Whenever a line in the records below contains "agent", pick it out.

[[ Records supplied, beginning ]]

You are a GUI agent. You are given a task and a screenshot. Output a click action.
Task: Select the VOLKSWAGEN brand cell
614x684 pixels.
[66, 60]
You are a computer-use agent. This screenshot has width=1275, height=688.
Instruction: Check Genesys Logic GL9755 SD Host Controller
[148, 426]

[[ Records supplied, end ]]
[[ Records supplied, beginning ]]

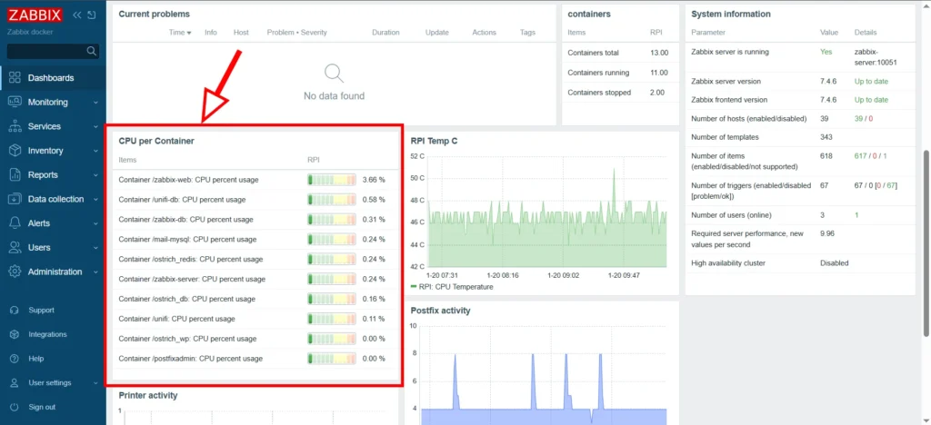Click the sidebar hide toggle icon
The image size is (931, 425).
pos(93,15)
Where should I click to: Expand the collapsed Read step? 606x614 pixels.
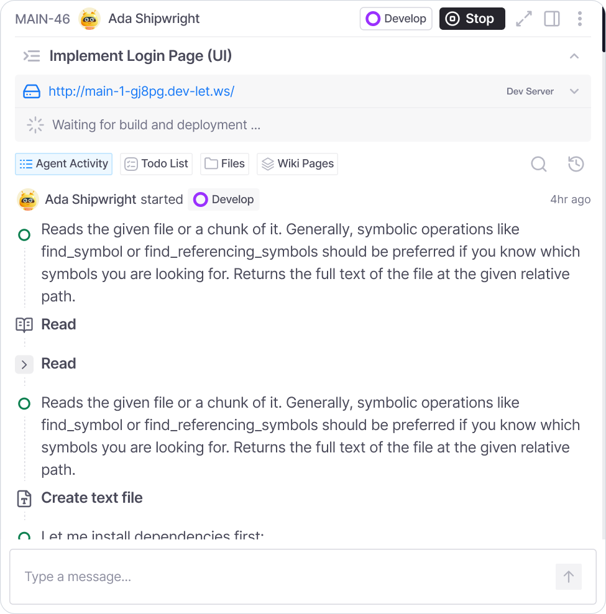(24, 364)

[[ Records supplied, end ]]
[[ Records supplied, beginning ]]

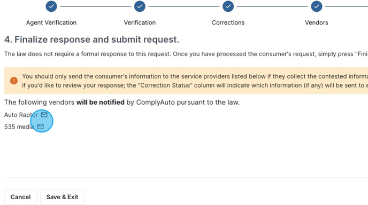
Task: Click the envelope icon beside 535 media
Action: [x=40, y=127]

[[ Records supplied, end ]]

Expected answer
You are a GUI agent. You are given a task and a screenshot. Output a click action.
You are a computer-use agent. This screenshot has width=1275, height=688.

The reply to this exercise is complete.